US Real Estate Trends 2020
1. US Housing Inventory May Reach Historic Lows in 2020
At the beginning of 2019, 2 out of 3 real estate markets witnessed housing inventory growth due to a national affordability issue which was pricing most buyers out of major markets.
Later in the year, as mortgage rates dropped, more buyers were able to enter the real estate market, buying homes with loans. This resulted in a year-end housing shortage, with only 1 out of 10 real estate markets seeing inventory growth.
The 2020 US housing market forecast shows that real estate inventory will still be a major issue for buyers. There will likely be a 1% to 5% year-over-year decrease throughout 2020. Even though there will be new construction and sellers will continue to enter the market, housing inventory will not see major growth next year.
2. Demand for Housing Will Be High, Driven by Millennial Home Buyers
Demand from buyers saw a rise in the middle of 2019 thanks to low mortgage rates, increasing rents, and a rise in Millennial home buyers. However, as we approach the end of the year, demand has somewhat dropped.
However, the US housing market 2020 will see strong demand from buyers. Millennials have become the major share of the market and reached a home-buying age of 30 in 2019. They will account for more than half of mortgage loans next year. At the same time, however, demand from Gen X and Baby Boomers will decrease.
Real estate investors should take advantage of this aspect of the housing market forecast. Buying investment property in locations with high demand from Millennial home buyers (and in their price range) could mean a quick sale and a good return on investment.
3. Home Sales Will See a Slight Drop as Home Prices Continue to Rise
Existing home sales fell in 2018 due to the affordable housing inventory shortage. 2019, however, saw a rise with the drop in mortgage rates.
As economic activity is expected to wane in 2020, housing inventory to decline, and price growth to continue, the housing market forecast 2020 shows a drop in existing home sales by 1.8% in 2020.
Even so, as entry-level demand is predicted to remain robust, home price growth will continue with a small increase of 0.8%.
4. Demand for Urban Centers Will Continue to Drop as Buyers Look Towards Affordable Mid-Sized Markets
As home prices continued to increase in 2019, major urban real estate markets such as New York, San Francisco, and Los Angeles actually saw drops in net migration. This is because more and more Millennial homebuyers are heading towards more affordable, smaller housing markets.

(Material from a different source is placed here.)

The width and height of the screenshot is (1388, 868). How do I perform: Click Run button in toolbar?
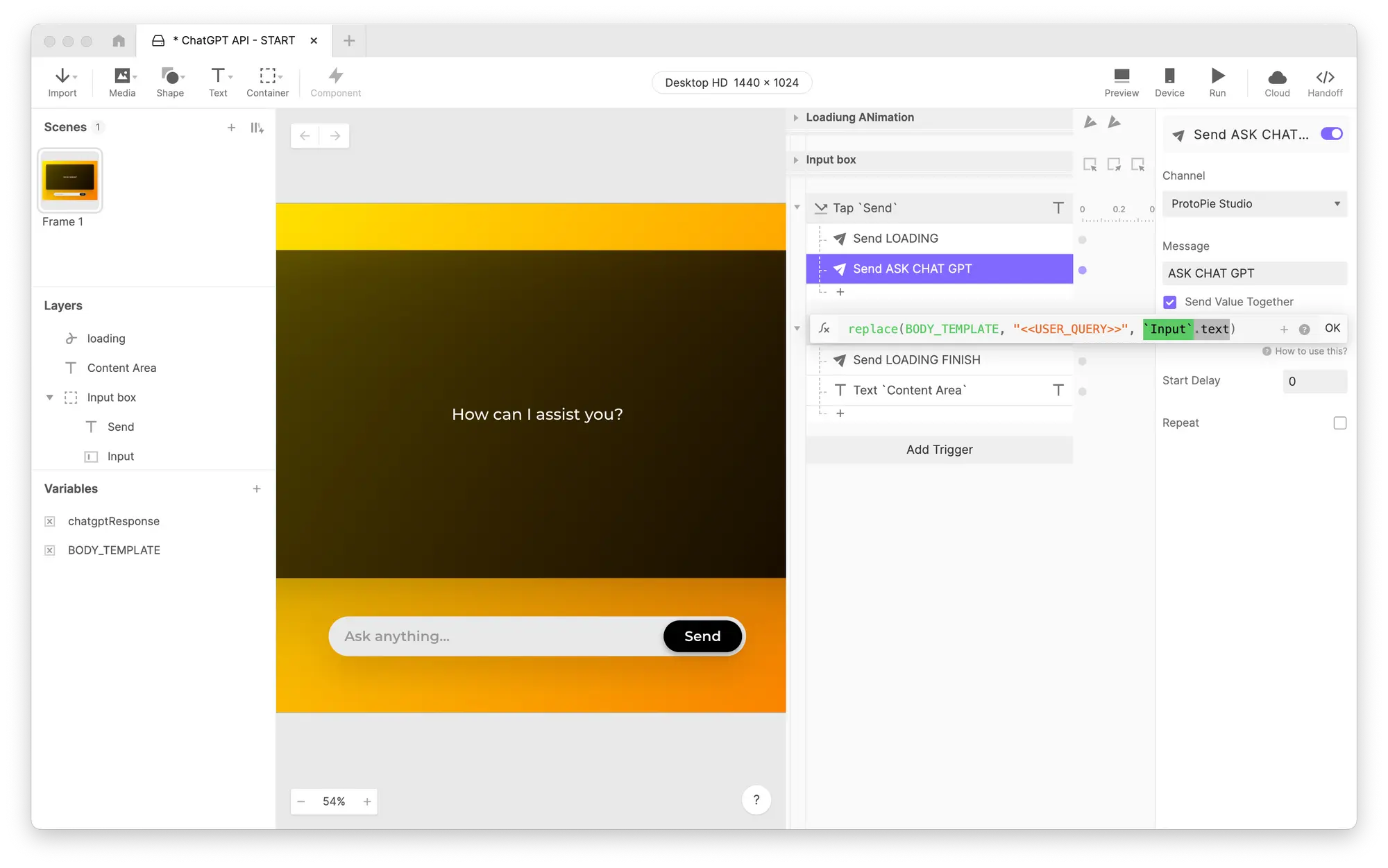(x=1217, y=82)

This housing market trend will continue in 2020. The US states that are forecast to see the most activity next year from buyers (both Millennials and Baby Boomers) looking for affordable options include:
- North Carolina
- South Carolina
As a real estate investor, this housing market forecast can work in your favor depending on your real estate investment strategy. If you want to buy an investment property and sell it quickly for a good return on investment, consider buying in one of the states listed above where you will be met with high demand. If you want to buy a rental property (one of the best real estate investment strategies), consider looking towards more expensive housing markets with larger populations of renters. Just be sure that the high price tag will not hinder your future cash flow.
2020 Housing Market Forecast for Buyers
First-time homebuyers will continue to find it difficult to enter the real estate market in 2020. For those investing in rental properties, this means a continuing high demand for rental homes from this population.
However, there will likely be an increase in inventory in the mid-price range. This is a welcome shift in the real estate market trends from 2019, which saw new homes mostly in the luxury market. The Midwest and the South will offer the best opportunities for buyers in 2020.
2020 Housing Market Forecast for Sellers
Home sellers in the entry-level market will continue to see high demand and competition for their properties for sale. However, for sellers in the high-end, days on market will grow. Overall, property sellers will face flattening price growth and a drop in activity. To ensure you are able to sell, Realtor.com recommends that you adjust to real estate market conditions and think carefully about your asking pricing.
The Election and the 2020 US Real Estate Market
US presidential elections have an indirect effect on the housing market as shifts in favor of either party throughout can lead to uncertainty when it comes to future regulations and rules concerning real estate.
Consumer and business confidence and optimism will be affected as the population closely watches the US presidential election of 2020. This is likely to affect economic and housing market activity, but the housing market forecast for this is not clear.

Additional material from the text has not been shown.